● Document excerpt
------------------------------

November 19, 2013
By Tim Brown and Jane Fulton Suri
There’s an entire industry built around how to be a better leader and build strong, dynamic teams. But for the last few years, my colleague and dear friend Jane Fulton Suri and I have been looking to the earth and seas and sky for inspiration.
A Partner, Chief Creative Officer, and a founding member of IDEO’s human-centered design practice, Jane believes that the natural world has much to teach us about cultivating the optimal conditions for creative teams. Together, with help from design biologist Tim McGee, we’ve come up with a few bio-inspired tips:
1. Design a Fertile Habitat
In the natural world, certain organisms create a habitat for diverse species through their own growth. For example, a single tree can provide unique perches and conditions that foster life adapted to those regions. A rainforest canopy supports an entire ecosystem of mammals and birds that live on insects, fruits, and seeds from the trees and other plants growing within their branches.
Likewise, in human organizations, it’s important to create environmental conditions that cue and simultaneously support a diverse group of people and activities harmoniously. Smaller, quiet spaces are good for heads-down contemplation while open-plan studios encourage serendipitous meetings, collaboration, and teamwork.
What kind of office habitat can you create to encourage creative teamwork and help different personalities thrive?
2. Create Simple Rules
When birds fly in formation, the group stays organized without top-down control. By following one simple rule—maintain distance—each individual bird keeps track of the bird to the front and the side of it so the entire flock is able to act in a coordinated way. Simple rules allow coordinated action, or swarm intelligence, to emerge from a community of individuals.
In creative teams, it can be difficult to effectively coordinate action or achieve group consensus. Typically, in human communities, we default to top-down hierarchy: someone takes charge and makes all the decisions. But that structure runs the risk of disempowering others and dismissing good ideas. How can we coordinate a team’s activities and still maintain the motivation, energy, and agency of individual contributors? For example, during brainstorming, teams can be more productive by agreeing to defer judgment and have one conversation at a time.
What guiding principle or simple rules would ensure team members preserve their autonomy while remaining coordinated with group progress?
3. Be Productive
Sea turtles spawn hundreds of offspring and leave them to fend for themselves. Subjected to a combination of pressures—predators, ocean currents, temperatures—most won’t make it to maturity. But those that do survive strengthen the gene pool and better adapt the species to its environment. Compare this with elephants (and humans), which have only a few offspring, but invest a tremendous amount of guidance and resources to make sure they succeed.
Contrast that to idea generation amongst teams. Fearing failure and judgment, we humans tend to quickly converge on a promising solution and develop it to high fidelity. But the investment of time and energy in an idea that ultimately proves unsuccessful can be demoralizing. As with turtles, it’s more effective to explore a greater number of ideas at lower fidelity, knowing that many will ultimately not make it out in the world. If you iteratively prototype multiple ideas, teams will learn what works and what doesn’t with minimal investment.
How do you encourage your team to explore a broad range of ideas cheaply and with low fidelity so they don’t converge on an idea too quickly?
4. Expect Collaboration
Contrary to widespread belief, biologists are finding that successful organisms tend to collaborate more than compete. Birch trees and rhododendrons, for example, grow close by each other in the woods. The birch provides shade to the rhododendron, keeping it from drying out. The rhododendron, in turn, provides the birch with defensive molecules that protect it from being eaten by insects. This symbiotic relationship allows both to survive longer.
At IDEO, a similar transfer of insight and skills keep the organization healthy. Learning from ecosystems like the forest, we form cohesive groups that add up to more than a sum of competing parts. More than anything else, it is this deep collaboration that enables our teams to thrive in challenging work environments.
How can each team member’s skills build on those of others to allow growth?

------------------------------

(Stored data entries)
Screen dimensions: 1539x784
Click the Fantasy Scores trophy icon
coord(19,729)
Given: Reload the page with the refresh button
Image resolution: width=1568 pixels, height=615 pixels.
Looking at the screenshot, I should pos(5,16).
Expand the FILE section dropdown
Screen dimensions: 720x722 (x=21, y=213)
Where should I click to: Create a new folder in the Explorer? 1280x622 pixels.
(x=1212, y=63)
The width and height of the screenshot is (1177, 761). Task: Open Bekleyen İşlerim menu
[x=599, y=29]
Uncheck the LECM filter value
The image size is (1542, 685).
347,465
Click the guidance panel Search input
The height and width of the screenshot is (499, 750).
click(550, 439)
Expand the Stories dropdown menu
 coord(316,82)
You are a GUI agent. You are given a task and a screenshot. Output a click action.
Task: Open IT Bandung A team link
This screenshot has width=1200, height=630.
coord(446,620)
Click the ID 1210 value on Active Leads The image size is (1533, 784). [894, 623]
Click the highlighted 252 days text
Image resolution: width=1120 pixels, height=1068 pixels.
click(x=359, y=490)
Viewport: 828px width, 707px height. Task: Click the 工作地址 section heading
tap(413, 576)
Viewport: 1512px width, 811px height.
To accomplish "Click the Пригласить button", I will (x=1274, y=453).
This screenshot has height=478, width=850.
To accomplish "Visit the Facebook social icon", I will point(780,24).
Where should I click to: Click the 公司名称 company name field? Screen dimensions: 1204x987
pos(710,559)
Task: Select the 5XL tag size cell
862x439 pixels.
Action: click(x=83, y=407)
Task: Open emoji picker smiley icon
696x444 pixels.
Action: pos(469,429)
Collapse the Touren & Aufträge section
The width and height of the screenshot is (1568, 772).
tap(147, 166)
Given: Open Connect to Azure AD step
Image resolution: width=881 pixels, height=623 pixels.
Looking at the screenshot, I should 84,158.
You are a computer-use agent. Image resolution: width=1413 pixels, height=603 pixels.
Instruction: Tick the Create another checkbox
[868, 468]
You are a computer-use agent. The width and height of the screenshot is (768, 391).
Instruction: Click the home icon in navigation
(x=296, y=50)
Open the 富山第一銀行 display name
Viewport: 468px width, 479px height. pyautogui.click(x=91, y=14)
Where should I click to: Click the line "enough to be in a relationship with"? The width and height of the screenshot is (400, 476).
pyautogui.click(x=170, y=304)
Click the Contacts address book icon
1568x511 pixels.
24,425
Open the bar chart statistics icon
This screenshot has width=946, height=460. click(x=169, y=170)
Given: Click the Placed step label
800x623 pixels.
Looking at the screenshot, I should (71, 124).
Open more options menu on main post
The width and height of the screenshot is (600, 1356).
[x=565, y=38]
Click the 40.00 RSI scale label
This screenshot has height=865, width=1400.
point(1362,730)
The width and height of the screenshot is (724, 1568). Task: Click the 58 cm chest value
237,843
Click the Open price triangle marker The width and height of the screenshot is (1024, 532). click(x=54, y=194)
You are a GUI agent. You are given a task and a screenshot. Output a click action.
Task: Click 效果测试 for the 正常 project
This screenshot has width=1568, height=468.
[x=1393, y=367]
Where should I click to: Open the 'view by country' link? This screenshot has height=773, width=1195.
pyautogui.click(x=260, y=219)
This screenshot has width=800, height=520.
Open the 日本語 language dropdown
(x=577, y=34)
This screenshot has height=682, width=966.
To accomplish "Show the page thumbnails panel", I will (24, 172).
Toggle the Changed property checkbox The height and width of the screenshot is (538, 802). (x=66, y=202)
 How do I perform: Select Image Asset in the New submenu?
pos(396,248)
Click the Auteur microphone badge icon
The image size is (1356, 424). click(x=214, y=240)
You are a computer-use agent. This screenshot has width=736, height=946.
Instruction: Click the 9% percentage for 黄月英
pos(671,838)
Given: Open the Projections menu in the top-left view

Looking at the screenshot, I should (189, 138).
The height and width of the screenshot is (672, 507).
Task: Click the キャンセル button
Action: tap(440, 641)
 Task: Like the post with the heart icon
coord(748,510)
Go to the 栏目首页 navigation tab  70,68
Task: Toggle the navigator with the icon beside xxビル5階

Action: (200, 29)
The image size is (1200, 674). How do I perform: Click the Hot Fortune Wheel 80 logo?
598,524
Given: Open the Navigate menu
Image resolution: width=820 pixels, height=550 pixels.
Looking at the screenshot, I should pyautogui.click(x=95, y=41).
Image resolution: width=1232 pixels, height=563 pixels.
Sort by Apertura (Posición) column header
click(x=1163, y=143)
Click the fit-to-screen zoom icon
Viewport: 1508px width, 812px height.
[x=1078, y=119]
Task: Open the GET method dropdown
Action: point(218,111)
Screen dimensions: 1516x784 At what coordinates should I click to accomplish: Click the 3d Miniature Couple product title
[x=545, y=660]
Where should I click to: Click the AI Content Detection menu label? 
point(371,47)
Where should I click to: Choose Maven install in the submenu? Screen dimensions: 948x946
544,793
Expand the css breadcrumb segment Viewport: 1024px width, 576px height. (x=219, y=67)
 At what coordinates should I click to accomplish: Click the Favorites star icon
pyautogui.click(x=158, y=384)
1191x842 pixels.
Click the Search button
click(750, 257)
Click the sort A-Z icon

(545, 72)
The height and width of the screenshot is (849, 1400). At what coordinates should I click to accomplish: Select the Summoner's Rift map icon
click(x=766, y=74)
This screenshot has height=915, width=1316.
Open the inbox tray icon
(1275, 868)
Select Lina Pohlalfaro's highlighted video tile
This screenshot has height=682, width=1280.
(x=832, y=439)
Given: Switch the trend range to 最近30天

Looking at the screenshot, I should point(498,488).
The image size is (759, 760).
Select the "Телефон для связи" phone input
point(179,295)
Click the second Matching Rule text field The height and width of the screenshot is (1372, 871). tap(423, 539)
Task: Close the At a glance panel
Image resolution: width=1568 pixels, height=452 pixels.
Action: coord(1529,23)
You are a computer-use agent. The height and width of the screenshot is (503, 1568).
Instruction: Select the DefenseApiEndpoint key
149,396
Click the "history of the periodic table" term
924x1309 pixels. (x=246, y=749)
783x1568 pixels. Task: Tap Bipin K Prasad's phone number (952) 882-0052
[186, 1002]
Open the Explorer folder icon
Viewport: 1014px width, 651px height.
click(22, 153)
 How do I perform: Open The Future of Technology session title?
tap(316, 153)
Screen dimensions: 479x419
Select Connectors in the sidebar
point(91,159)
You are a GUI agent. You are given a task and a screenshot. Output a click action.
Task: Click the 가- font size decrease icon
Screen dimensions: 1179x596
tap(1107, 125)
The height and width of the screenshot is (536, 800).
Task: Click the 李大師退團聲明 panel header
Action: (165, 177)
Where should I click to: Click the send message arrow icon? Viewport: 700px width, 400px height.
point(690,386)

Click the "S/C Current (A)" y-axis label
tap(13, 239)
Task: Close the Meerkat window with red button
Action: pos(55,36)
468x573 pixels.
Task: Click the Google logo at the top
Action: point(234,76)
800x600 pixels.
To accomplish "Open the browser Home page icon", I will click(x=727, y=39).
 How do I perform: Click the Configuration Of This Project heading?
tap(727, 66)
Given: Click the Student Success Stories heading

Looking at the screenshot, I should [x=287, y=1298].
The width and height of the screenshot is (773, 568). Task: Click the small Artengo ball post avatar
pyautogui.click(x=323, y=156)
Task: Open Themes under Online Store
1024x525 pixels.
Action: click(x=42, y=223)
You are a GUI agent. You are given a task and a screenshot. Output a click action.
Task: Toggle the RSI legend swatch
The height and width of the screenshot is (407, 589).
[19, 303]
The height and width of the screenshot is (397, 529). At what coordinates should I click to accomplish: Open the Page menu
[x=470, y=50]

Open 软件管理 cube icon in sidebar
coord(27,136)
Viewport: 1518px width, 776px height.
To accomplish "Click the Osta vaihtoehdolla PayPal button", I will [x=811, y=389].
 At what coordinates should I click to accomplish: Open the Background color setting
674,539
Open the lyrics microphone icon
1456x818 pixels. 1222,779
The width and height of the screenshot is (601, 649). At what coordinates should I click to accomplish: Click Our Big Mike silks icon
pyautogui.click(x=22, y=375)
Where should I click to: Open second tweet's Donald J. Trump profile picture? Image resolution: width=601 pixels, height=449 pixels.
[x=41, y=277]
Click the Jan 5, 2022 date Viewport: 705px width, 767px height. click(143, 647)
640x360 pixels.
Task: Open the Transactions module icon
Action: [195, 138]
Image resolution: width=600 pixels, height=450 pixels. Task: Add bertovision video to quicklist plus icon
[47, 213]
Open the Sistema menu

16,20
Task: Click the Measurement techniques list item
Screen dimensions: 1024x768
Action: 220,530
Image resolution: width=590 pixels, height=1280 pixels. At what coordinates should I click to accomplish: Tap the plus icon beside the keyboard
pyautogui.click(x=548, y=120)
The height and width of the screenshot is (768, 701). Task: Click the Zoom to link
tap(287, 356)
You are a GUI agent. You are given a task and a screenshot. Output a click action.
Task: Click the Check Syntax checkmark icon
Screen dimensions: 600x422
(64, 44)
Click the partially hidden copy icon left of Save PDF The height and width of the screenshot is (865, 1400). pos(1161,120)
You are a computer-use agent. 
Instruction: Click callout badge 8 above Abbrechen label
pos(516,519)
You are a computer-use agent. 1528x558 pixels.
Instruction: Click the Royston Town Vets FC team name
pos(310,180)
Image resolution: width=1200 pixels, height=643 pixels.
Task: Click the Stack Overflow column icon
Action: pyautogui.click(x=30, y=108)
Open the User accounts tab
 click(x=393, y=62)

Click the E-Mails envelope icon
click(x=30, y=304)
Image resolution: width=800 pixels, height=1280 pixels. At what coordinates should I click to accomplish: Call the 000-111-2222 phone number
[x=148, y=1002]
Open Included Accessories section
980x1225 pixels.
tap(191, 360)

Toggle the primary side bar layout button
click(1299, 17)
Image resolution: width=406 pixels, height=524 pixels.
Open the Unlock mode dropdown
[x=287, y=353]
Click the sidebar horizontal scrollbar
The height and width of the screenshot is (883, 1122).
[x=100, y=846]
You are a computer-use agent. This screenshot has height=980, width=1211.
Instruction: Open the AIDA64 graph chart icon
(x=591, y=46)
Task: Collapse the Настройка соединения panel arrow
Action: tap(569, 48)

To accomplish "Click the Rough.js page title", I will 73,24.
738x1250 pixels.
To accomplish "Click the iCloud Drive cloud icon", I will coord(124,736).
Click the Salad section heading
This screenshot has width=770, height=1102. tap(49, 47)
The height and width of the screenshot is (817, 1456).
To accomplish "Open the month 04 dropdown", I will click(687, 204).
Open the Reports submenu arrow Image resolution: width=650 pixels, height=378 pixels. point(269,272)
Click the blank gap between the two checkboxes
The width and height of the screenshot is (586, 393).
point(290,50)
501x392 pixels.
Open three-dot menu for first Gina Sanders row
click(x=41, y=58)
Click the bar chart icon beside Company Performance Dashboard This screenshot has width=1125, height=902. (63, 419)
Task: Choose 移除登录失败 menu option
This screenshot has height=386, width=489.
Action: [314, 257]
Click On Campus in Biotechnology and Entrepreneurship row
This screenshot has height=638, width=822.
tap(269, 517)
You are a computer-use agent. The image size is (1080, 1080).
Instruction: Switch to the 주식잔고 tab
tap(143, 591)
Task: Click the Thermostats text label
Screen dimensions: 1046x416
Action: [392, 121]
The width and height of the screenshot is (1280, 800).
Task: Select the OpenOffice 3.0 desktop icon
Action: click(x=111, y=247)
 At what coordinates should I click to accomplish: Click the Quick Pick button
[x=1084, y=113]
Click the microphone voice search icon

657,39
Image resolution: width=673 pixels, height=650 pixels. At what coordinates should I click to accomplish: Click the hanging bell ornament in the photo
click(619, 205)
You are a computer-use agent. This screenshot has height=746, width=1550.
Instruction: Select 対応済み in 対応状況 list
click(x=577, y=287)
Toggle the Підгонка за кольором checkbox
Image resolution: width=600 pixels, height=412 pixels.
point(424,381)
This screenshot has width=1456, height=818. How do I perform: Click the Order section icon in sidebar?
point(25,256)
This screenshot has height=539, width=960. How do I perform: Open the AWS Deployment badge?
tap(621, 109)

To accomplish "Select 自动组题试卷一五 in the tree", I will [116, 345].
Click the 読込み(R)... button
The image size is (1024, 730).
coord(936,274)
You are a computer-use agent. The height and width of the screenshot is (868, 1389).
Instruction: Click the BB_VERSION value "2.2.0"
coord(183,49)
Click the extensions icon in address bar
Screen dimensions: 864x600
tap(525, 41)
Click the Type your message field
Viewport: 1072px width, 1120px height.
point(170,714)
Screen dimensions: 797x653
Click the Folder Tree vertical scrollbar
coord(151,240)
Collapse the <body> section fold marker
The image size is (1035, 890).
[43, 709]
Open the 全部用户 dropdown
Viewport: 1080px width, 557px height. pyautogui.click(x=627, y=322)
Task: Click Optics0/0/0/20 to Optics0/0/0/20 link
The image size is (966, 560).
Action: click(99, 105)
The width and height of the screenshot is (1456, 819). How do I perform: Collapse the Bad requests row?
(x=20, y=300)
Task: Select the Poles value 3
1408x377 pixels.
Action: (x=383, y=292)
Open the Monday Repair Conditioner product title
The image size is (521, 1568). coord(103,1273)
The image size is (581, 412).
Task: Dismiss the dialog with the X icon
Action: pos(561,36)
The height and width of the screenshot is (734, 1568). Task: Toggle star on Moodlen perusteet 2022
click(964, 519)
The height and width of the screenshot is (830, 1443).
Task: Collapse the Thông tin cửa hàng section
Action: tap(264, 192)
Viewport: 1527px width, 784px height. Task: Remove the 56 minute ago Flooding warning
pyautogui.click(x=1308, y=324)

------------------------------

● About this task
Repeat the article on bio-inspired tips for creative teams word for word, everything from "4. Expect Collaboration" down to "to survive longer.".

● Solution
4. Expect Collaboration
Contrary to widespread belief, biologists are finding that successful organisms tend to collaborate more than compete. Birch trees and rhododendrons, for example, grow close by each other in the woods. The birch provides shade to the rhododendron, keeping it from drying out. The rhododendron, in turn, provides the birch with defensive molecules that protect it from being eaten by insects. This symbiotic relationship allows both to survive longer.